start
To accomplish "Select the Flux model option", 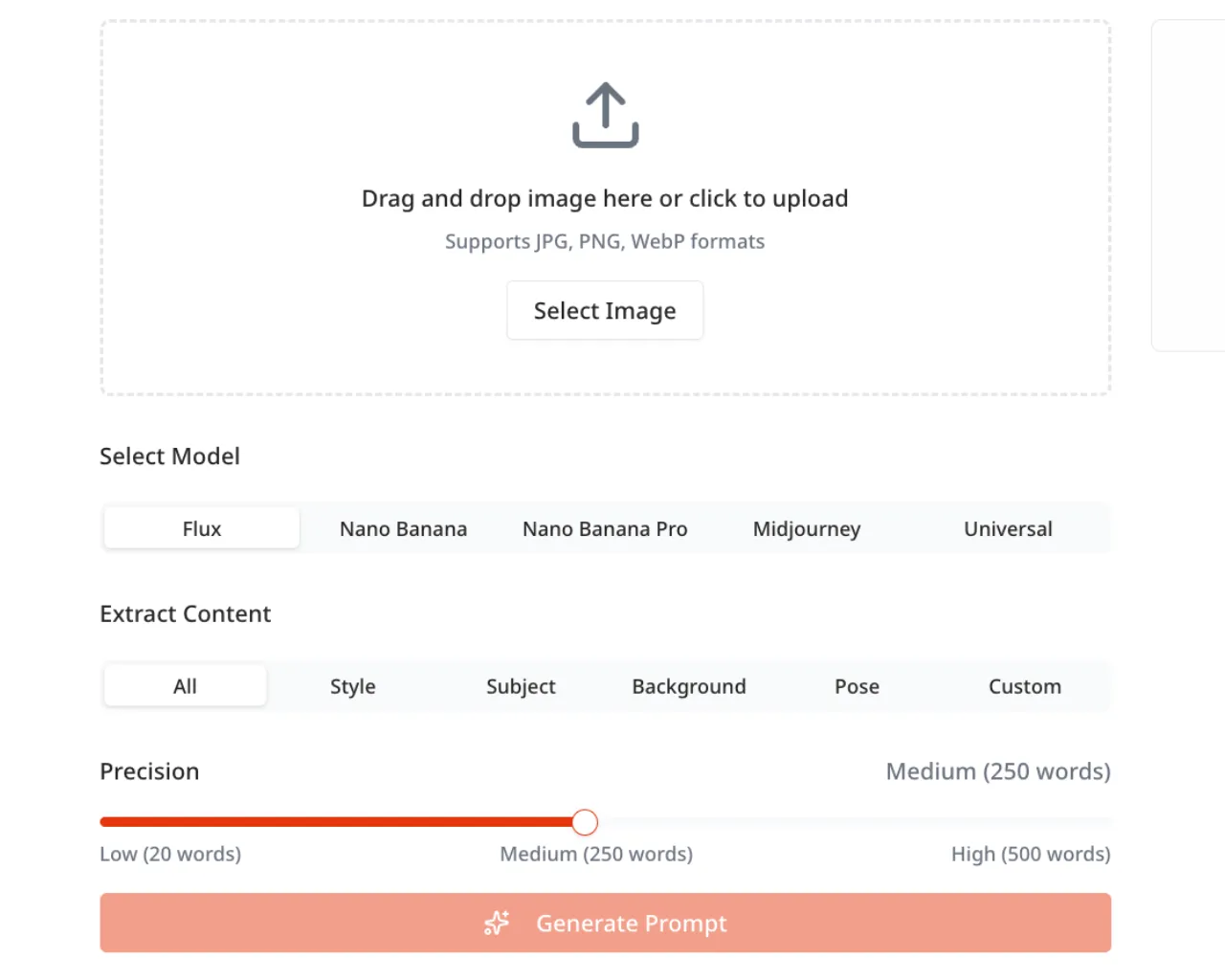I will (202, 528).
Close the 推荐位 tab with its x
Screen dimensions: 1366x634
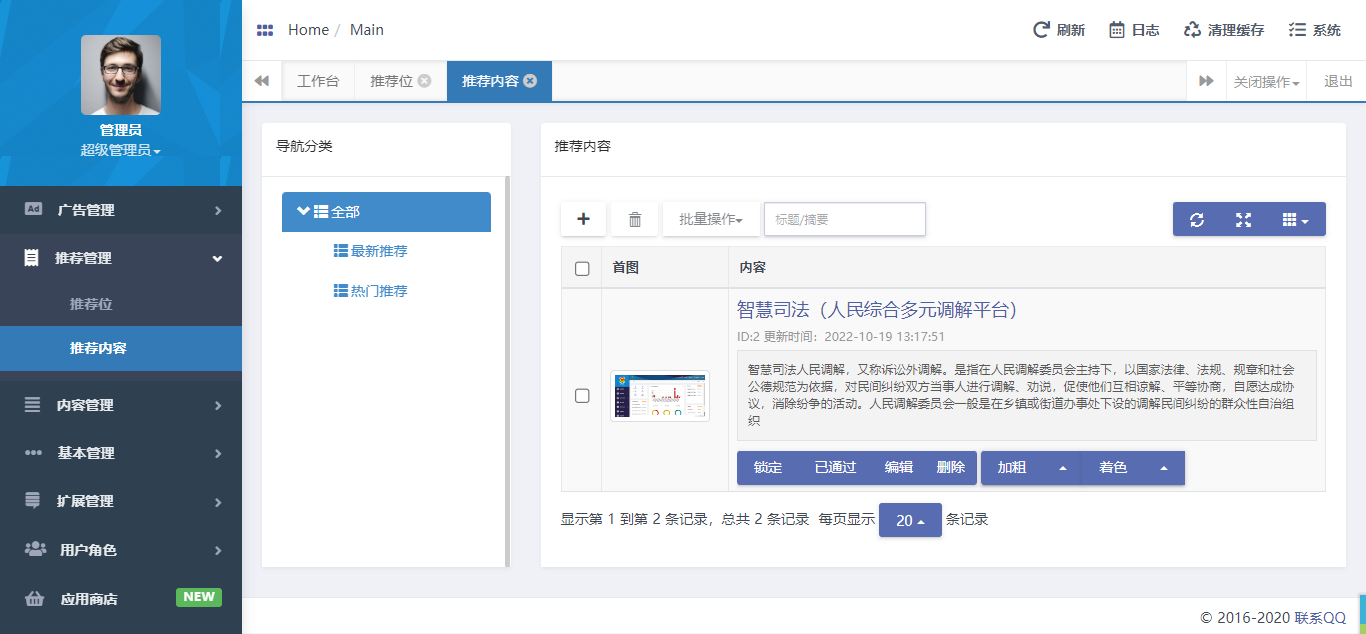[x=425, y=81]
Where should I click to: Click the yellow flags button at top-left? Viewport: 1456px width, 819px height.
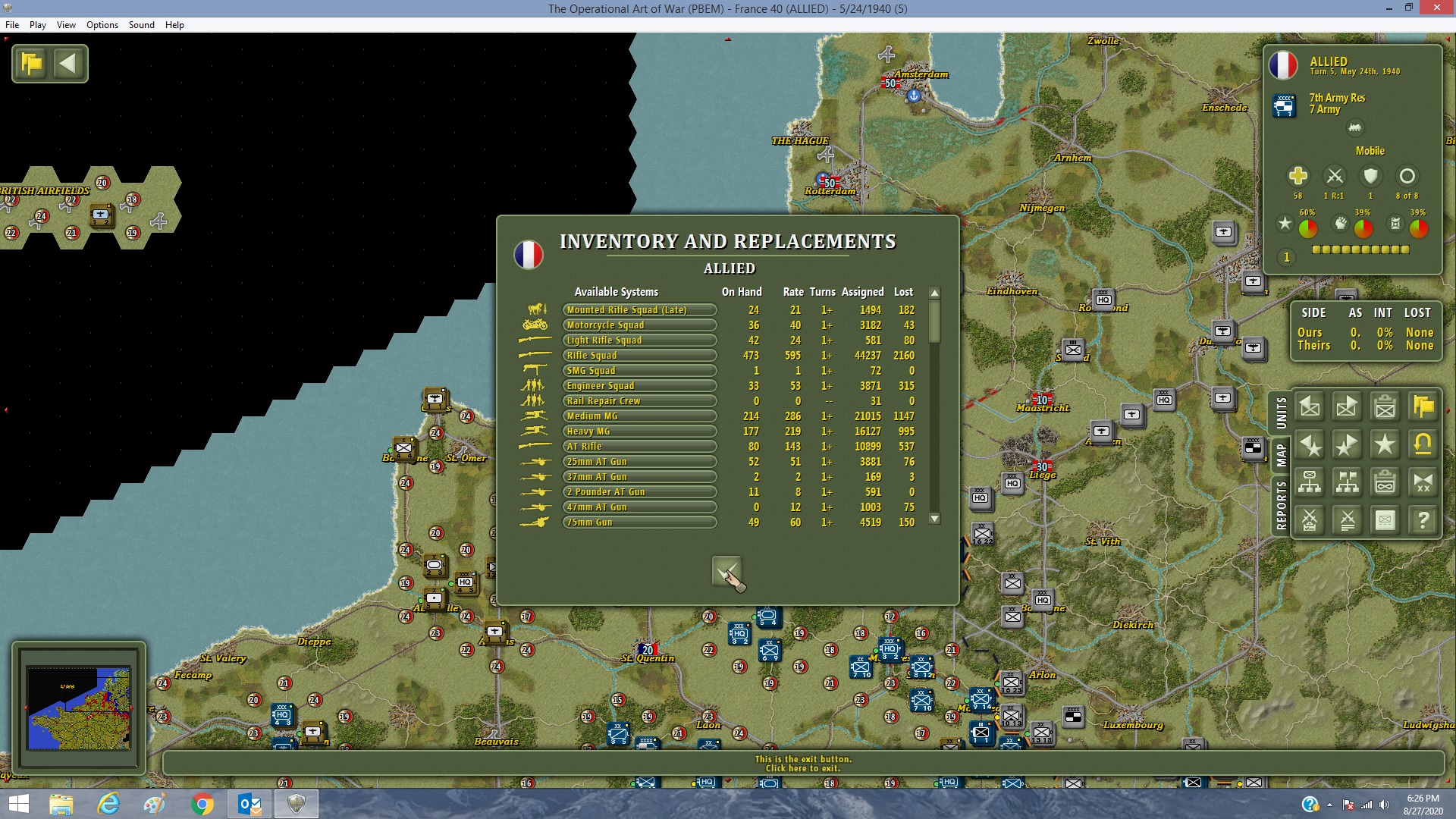[32, 64]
end
What is needed » Begin at the line that has "Where should I" and continue through the end of the data. Write those lines again with "yellow" switched to "orange" and everything else unchanged, omitting the pictures.

Solution to this exercise »
Where should I click to: Click the orange flags button at top-left? Viewport: 1456px width, 819px height.
[32, 64]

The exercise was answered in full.